*Required tasks*
(1) Write out the part of the digit-counting plan that begins at the words "Here's the detailed" and stops after "to a string.", replacing "vector" with "list".
(2) Pick up the digit-counting plan after its final sentence and write the next part.

*Extracted text*
• • • •
Here's the detailed plan based on our intuition:

Count Digits for n:
- Create an array (or vector) of size 10, initialized to zeros. Each index i will store the count of digit i.
- Convert n to a string.
- Iterate through each character (digit) in the string, convert it back to an integer, and increment its count in our array.
Iterate Powers of Two:
- Start a loop from i = 0 up to 30 (or 31 if you want to be super safe, covering 2^0 to 2^30).
- In each iteration, calculate current_power_of_2 = 1 << i (which is a fast way to get 2^i).
Count Digits for current_power_of_2:
- For each current_power_of_2, perform the same digit counting process as we did for n. Store these counts in a temporary array.
Compare Digit Counts:
- Compare the digit count array of n (from Step 1) with the digit count array of current_power_of_2 (from Step 3).
- If both arrays are identical (meaning they have the same counts for all digits 0-9), then we've found a power of two that can be formed by reordering n's digits. In this case, immediately return true.
No Match Found:
- If the loop finishes without finding any matching power of two, it means no such rearrangement exists. Return false.

Why this works: The leading digit constraint ("leading digit is not zero") is automatically handled because powers of two (other than 2^0=1) are always positive and never start with zero. Our digit counting only cares about the set of digits, not their order initially. If the digit counts match, it means we can form that power of two, and since it's a valid power of two, its leading digit will never be zero (unless it's a single-digit '0', which isn't a power of two, or if n itself were 0, but n >= 1).
• • • •
(Stored entries)
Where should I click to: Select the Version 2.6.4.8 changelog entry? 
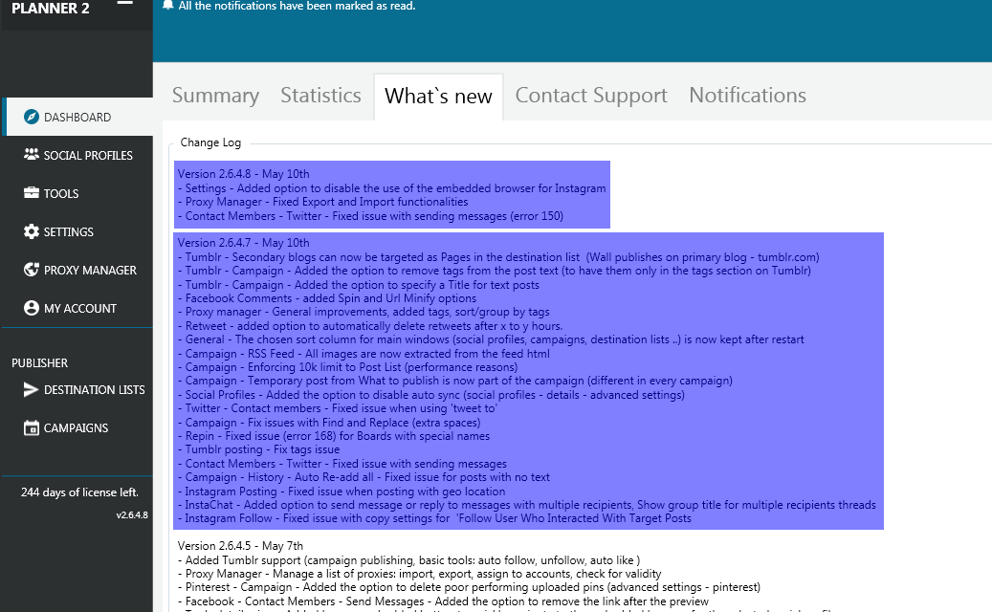pos(392,194)
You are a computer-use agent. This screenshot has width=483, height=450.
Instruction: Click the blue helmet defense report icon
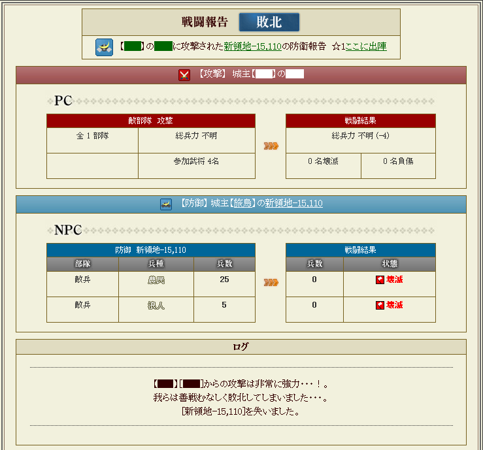point(105,46)
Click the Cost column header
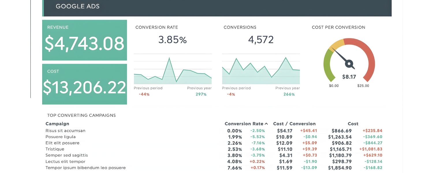Image resolution: width=433 pixels, height=173 pixels. pos(353,124)
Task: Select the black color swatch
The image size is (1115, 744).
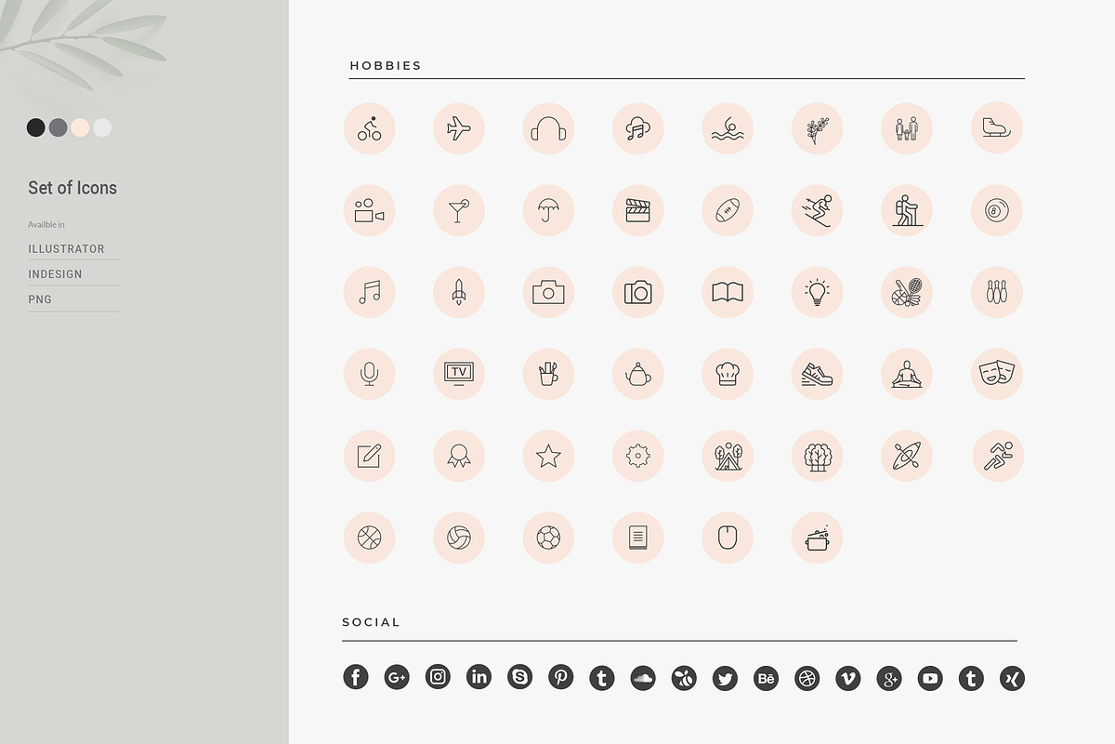Action: click(x=35, y=127)
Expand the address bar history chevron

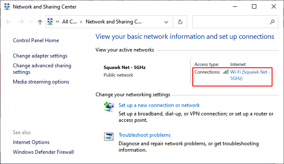pos(166,22)
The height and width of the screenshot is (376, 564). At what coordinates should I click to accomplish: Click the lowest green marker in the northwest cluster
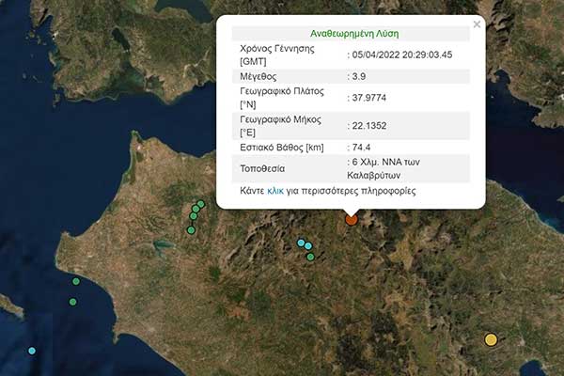point(191,230)
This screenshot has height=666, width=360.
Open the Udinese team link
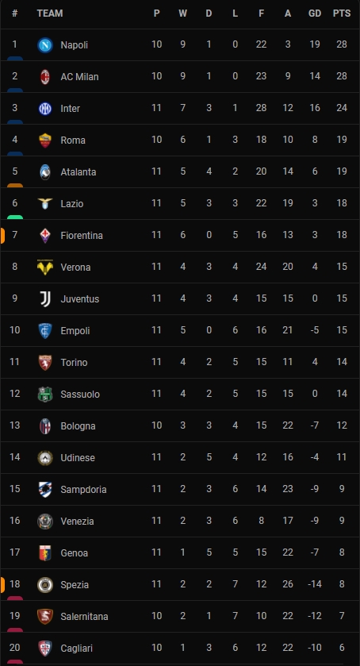pyautogui.click(x=78, y=458)

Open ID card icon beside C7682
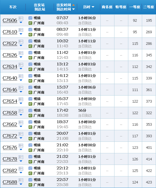pyautogui.click(x=21, y=169)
• • • •
*Answers by task*
(1)
Here's the detailed plan based on our intuition:

Count Digits for n:
- Create an array (or list) of size 10, initialized to zeros. Each index i will store the count of digit i.
- Convert n to a string.

(2)
💻 Code

Here's the C++ implementation of our approach:

class Solution {
public:
    // Helper function to count digit frequencies for a given number
    // It returns a vector of size 10, where index i stores the count of digit i.
    std::vector<int> getDigitCounts(int num) {
        std::vector<int> counts(10, 0); // Initialize counts for digits 0-9 to zero
        std::string s = std::to_string(num); // Convert the number to a string

        // Iterate through each character (digit) in the string
        for (char c : s) {
            counts[c - '0']++; // Increment the count for the corresponding digit
        }
        return counts; // Return the frequency map
    }

    bool reorderedPowerOf2(int n) {
        // Step 1: Get digit frequency counts for the input number 'n'
        std::vector<int> n_digit_counts = getDigitCounts(n);

        // Step 2: Iterate through all relevant powers of 2
        // We check powers from 2^0 up to 2^30.
        // 2^0 = 1
        // ...
        // 2^29 = 536,870,912 (9 digits)
        // 2^30 = 1,073,741,824 (10 digits)
        // Since n <= 10^9, n can have at most 10 digits.
        // Any power of two with more than 10 digits, or fewer digits but different counts,
        // will automatically not match. So checking up to 2^30 is sufficient.
        for (int i = 0; i < 31; ++i) { // Loop from i=0 to i=30 (inclusive)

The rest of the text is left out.